The traces from top to bottom are air flow, sound, tidal volume (VT), and minute ventilation (VE). The insert of a dash-lined box shows the enlarged flow and sound signals.

https://doi.org/10.1371/journal.pone.0246375.g001

PGE2-evoked cough was inhibited by TRPV1 or EP3 receptor antagonist but CA evoked-cough was only blunted by TRPV1 antagonist

This study aimed to test the dependency of the cough response to PGE2 or CA on TRPV1 and EP3 receptor. The guinea pigs, following 5 min exposure to vehicle, JNJ 17203212 (1.5 mg/ml) or L-798106 (1.5 mg/ml), were exposed to aerosolized PGE2 or CA for 10 min (6 groups). As presented in Fig 2A, inhalation of aerosolized PGE2 (0.43 mM) evoked 2.29 ± 0.56 bouts of coughing that contained 38.57 ± 6.19 cough numbers. PGE2-evoked coughs were decreased by 75% after JNJ 17203212 (9.57 ± 3.78) and by 50% after L-798106 (19.14 ± 3.27).
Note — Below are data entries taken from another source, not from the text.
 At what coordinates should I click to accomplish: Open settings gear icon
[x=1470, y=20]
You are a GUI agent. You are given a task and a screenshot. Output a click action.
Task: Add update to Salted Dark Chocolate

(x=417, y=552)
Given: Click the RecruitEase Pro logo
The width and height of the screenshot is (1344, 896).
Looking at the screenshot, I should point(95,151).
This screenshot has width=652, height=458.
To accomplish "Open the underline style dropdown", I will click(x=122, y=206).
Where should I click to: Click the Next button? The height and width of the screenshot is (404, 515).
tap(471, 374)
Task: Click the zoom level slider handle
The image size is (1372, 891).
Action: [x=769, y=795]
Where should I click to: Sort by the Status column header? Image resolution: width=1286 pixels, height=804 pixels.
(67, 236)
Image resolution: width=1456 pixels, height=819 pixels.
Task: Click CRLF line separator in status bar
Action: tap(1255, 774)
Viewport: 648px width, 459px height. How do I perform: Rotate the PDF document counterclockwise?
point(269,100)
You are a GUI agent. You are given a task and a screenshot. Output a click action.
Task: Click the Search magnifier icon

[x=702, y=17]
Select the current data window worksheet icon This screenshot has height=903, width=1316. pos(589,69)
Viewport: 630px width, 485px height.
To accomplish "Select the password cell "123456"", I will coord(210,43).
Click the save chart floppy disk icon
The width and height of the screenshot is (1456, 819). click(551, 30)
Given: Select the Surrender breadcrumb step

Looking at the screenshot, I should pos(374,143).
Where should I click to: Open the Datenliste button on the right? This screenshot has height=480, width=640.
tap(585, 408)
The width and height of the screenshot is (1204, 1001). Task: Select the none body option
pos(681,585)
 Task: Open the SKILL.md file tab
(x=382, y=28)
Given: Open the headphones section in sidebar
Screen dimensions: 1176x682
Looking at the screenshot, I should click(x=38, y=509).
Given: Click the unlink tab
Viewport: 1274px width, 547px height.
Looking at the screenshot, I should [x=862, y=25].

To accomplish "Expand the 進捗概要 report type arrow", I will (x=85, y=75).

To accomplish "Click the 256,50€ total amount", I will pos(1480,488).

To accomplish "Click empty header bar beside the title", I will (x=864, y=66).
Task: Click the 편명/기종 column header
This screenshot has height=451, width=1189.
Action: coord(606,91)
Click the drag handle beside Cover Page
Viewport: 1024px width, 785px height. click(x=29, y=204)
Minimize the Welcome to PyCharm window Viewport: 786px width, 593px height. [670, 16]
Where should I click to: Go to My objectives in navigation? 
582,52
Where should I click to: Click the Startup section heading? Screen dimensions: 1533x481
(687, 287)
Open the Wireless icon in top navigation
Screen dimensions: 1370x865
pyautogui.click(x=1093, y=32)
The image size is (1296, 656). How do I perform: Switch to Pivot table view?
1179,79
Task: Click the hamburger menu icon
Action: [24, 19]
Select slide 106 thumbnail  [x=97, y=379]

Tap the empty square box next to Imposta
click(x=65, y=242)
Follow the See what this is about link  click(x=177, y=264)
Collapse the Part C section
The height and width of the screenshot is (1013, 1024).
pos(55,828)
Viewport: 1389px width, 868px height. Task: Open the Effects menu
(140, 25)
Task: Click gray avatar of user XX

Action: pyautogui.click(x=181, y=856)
Similarly, PGE2-evoked bouts of coughing were strikingly attenuated by 75% and 37% after JNJ 17203212 (0.57 ± 0.22) and L-798106 (1.43 ± 0.32) respectively. As illustrated in Fig 2B, CA evoked 37.0 ± 4.66 coughs after vehicle and this response was reduced by 58% (15.71 ± 2.75) after JNJ 17203212. In sharp contrast, L-798106 did not affect CA-induced cough. In additional two animals, the CA-evoked coughs (35.3 ± 3.51) were not affected by triple-dosed L-798106 (4.5 mg/ml; 36.0 ± 3.22). It should be noted that inhalation of vehicle, JNJ 17203212, and L-798106 for 5 min per se did not significantly change baseline ventilation (Table 1).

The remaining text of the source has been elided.